:: DO THIS ::
Swap "thumbnail" for "preview" in everything from the row containing "This screenshot has width=529, height=322." down to the row containing "tap(55, 334)", and reproduce those rows with nothing else changed. Leave the pictures out of your answer.

start DATA TO PROCESS

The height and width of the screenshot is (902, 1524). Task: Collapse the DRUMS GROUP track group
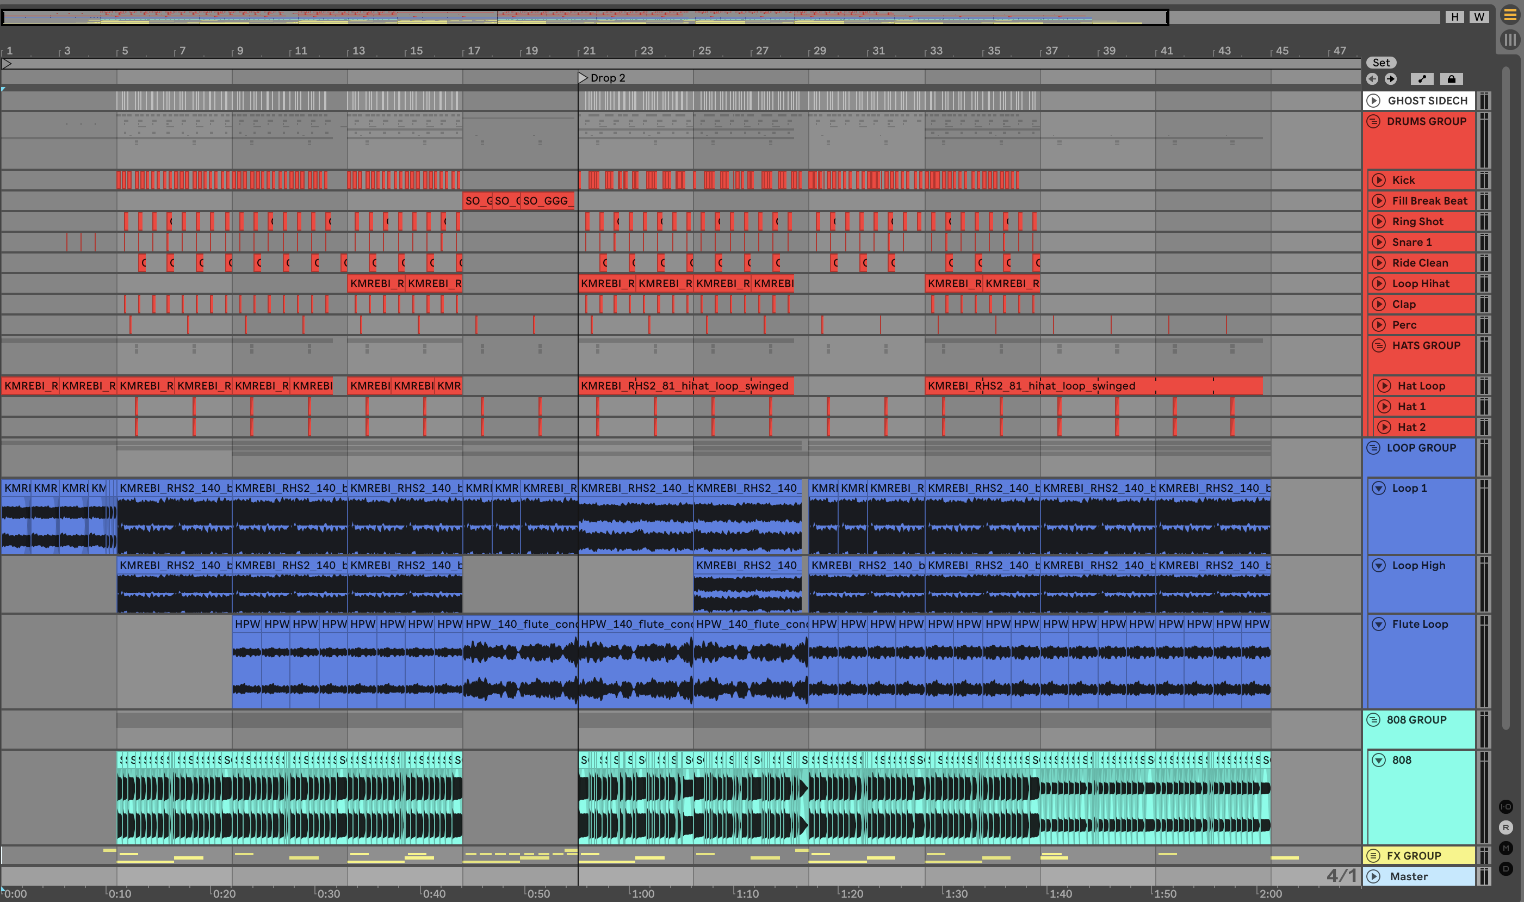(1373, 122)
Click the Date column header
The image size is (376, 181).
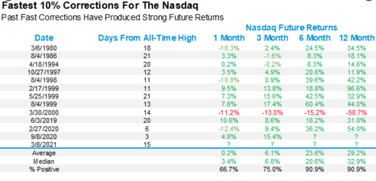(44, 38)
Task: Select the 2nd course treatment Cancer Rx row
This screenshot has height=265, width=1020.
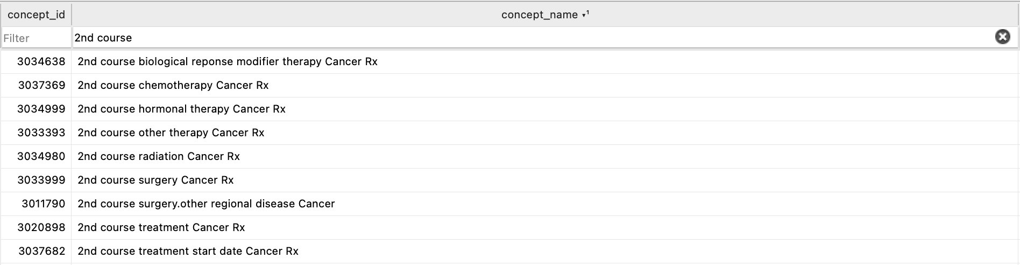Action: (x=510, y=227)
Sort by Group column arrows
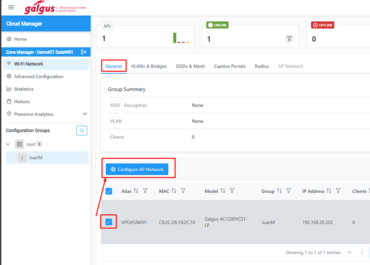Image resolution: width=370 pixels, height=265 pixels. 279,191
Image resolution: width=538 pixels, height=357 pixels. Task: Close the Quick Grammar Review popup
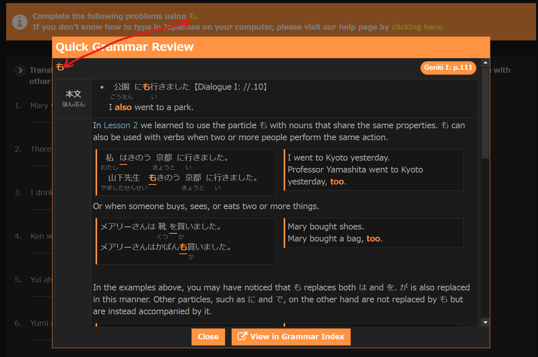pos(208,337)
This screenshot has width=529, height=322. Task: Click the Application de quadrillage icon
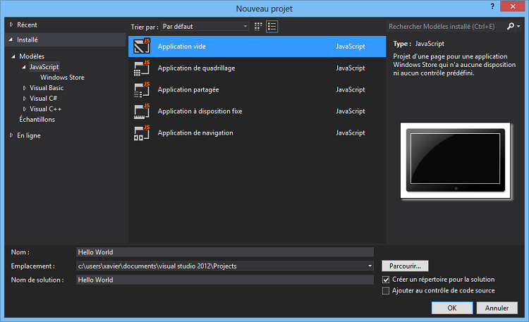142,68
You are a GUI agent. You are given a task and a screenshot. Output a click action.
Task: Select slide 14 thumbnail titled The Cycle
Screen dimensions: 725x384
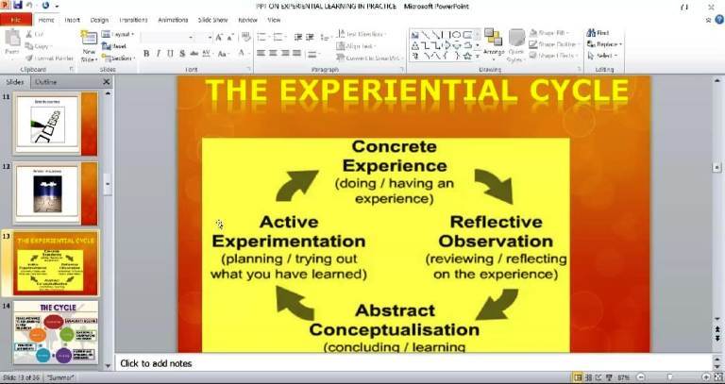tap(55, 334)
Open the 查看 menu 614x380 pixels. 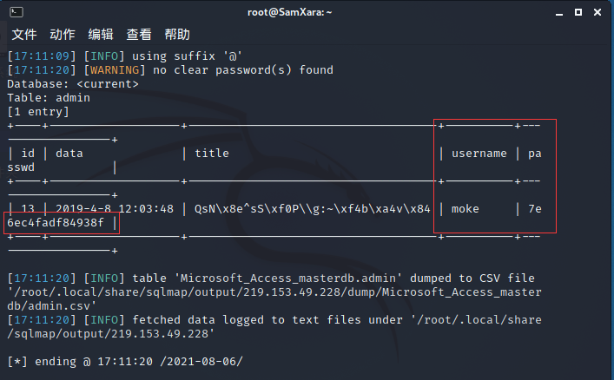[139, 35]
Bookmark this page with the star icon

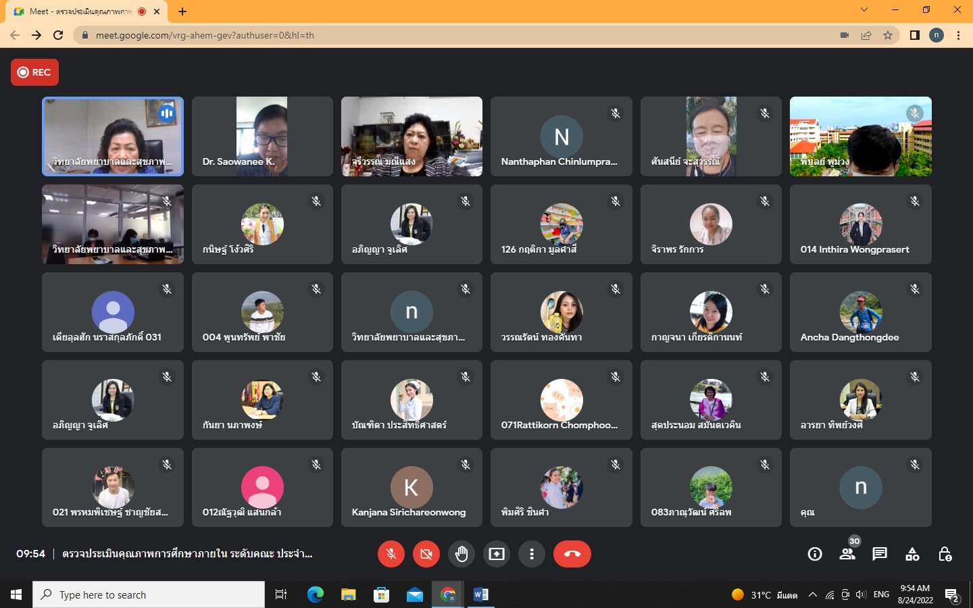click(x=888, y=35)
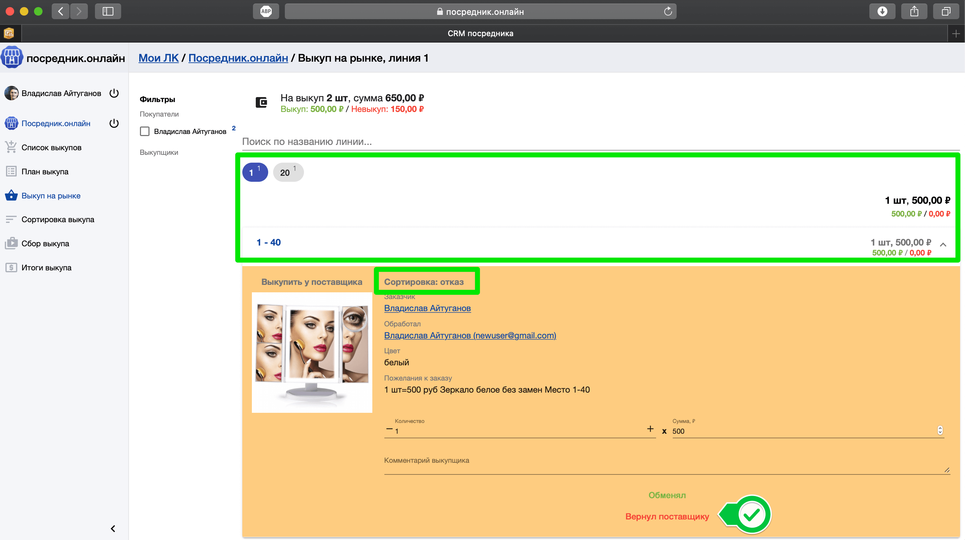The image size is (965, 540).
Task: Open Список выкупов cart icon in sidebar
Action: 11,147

end DATA TO PROCESS

:: WORKED ANSWER ::
This screenshot has width=529, height=322. Task: Click the Application de quadrillage icon
142,68
You are a GUI agent. You are given a task and a screenshot. Output a click action.
Task: Select slide 14 preview titled The Cycle
Screen dimensions: 725x384
tap(55, 334)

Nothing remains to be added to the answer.